Anthropologist Liza Shapiro may finally have an answer for why members of a Turkish family walk exclusively on their hands and feet.
Contradicting earlier claims of “backward evolution,” Shapiro and her team of researchers found the group of siblings made famous by a 2006 BBC documentary, “The Family That Walks on All Fours,” have simply adapted to their inability to walk upright.
Shapiro’s study, published in PLOS One, shows that people with the family members’ condition, called Uner Tan Syndrome (UTS), do not walk in the diagonal pattern characteristic of nonhuman primates such as apes and monkeys. The condition is named after Turkish researcher Uner Tan, who theorized that the quadrupedal family represented a human model for reverse evolution.
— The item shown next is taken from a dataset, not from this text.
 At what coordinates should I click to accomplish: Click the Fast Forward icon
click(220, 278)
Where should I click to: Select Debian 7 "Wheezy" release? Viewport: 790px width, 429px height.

The researchers analyzed 518 quadrupedal walking strides from several videos of people with various forms of UTS, including footage from the documentary. They compared these walking strides to previous studies of the walking patterns of healthy adults who were asked to move around a laboratory on all fours.
According to the findings, published in PLOS One, nearly all human subjects (in 98 percent of the total strides) walked in lateral sequences, placing a foot down and then a hand on one side and then repeating the sequence on the other side. Apes and other nonhuman primates, however, walk in a diagonal sequence, placing a foot down on one side and then a hand on the other side.
“Although it’s unusual that humans with UTS habitually walk on four limbs, this form of quadrupedalism resembles that of healthy adults and is thus not at all unexpected,” Shapiro says. “As we have shown, quadrupedalism in healthy adults or those with a physical disability can be explained using biomechanical principles rather than evolutionary assumptions.”